これだけあれば、きっとあなたのお子さんに合う塾もどこかにあるはず…とはいえ、片っ端から体験授業を受けて試すというわけにもいきませんよね。
候補を絞り込むためのポイントをお話しするので参考にしてみてください。塾選びのポイントは2つ「学力の観点」「性格の観点」です。
塾を選ぶときに、わが子の学力に合うかどうかは、なんだかんだいって大事なポイントです。

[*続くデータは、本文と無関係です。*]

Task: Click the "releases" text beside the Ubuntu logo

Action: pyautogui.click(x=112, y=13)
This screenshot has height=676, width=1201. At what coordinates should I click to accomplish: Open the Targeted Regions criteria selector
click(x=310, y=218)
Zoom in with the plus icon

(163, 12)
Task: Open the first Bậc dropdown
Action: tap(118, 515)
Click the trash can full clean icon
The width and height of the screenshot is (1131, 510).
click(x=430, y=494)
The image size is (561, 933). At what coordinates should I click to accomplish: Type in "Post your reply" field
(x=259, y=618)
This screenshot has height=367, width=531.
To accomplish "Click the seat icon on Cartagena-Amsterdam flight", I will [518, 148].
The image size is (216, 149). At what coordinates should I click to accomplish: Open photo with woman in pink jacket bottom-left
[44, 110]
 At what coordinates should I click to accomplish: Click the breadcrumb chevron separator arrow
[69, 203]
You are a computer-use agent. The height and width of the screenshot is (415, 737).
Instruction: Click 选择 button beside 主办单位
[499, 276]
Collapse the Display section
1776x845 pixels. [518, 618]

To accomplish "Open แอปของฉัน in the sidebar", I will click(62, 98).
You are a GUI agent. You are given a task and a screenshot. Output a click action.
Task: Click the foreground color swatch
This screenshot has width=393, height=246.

・その塾の上位20%に入れる力があったらプラス1ポイント
・その塾の下位20%に入ってしまうようだったらマイナス1ポイント
・その塾の真ん中あたりだったらプラスマイナス0
と思って、その塾がわが子に合う度合を評価しましょう。上位20%というのは、だいたいその塾の模試で偏差値58くらいの成績です。
塾の模試は、塾ごとにさまざまで「入室テスト」「公開組み分けテスト」「公開模試」など名称もいろいろですが、そういった各塾が主催する模試を受ければ、その塾の中でのお子さんの位置づけがだいたいわかります。
もし、1学年が何クラスもあるような大手塾に子どもを入れようと思うのであれば、この「上位20%(偏差値58)」がクリアできると安心です。なぜなら、塾はそのレベルの生徒をターゲットにカリキュラムを作るからです。
大手の塾はどこも自塾で教材を作成し、独自のカリキュラムで授業をしています。合格実績をより出すため、カリキュラムの改善も日々行っています。そう、カリキュラムは「合格実績を出す子たちのため」に作られるのです。
だから、あなたの子どもが上位20%に入れる力があるのであれば、塾は子どものためにベストなカリキュラムを作ってくれます。きっと気持ちよく勉強し、能力を伸ばしていくでしょう。逆に、もし成績がその塾の中で中位であれば、できる子に合わせた速いスピードで進むカリキュラムに追いつくのがけっこう大変になってきます。
下位のほうの成績になってしまうと、現実的にいって「頑張っても、とても追いつけない」という状態が続いてしまう場合が多いので、苦しい数年間を過ごすことになります。
ですから、例えばあなたの子どもが、SAPIXであともう少しでαに入れる成績、具体的にはSAPIX自由が丘校でいうところのPかQあたりのクラスであれば、早稲田アカデミーや日能研で成績優秀者になるほうが、自分に合ったペースで快適に勉強できるということです。
中小塾だと、教材やテストを自社では作成しておらず、大手の作った教材を使用しているところが多いです。ですから、その塾の中で上位・下位ということではなく、その塾の採用している教材やカリキュラムに準拠した模試で、どれくらい成績が取れているかを見て、カリキュラムの速さが合っているかを確認してください。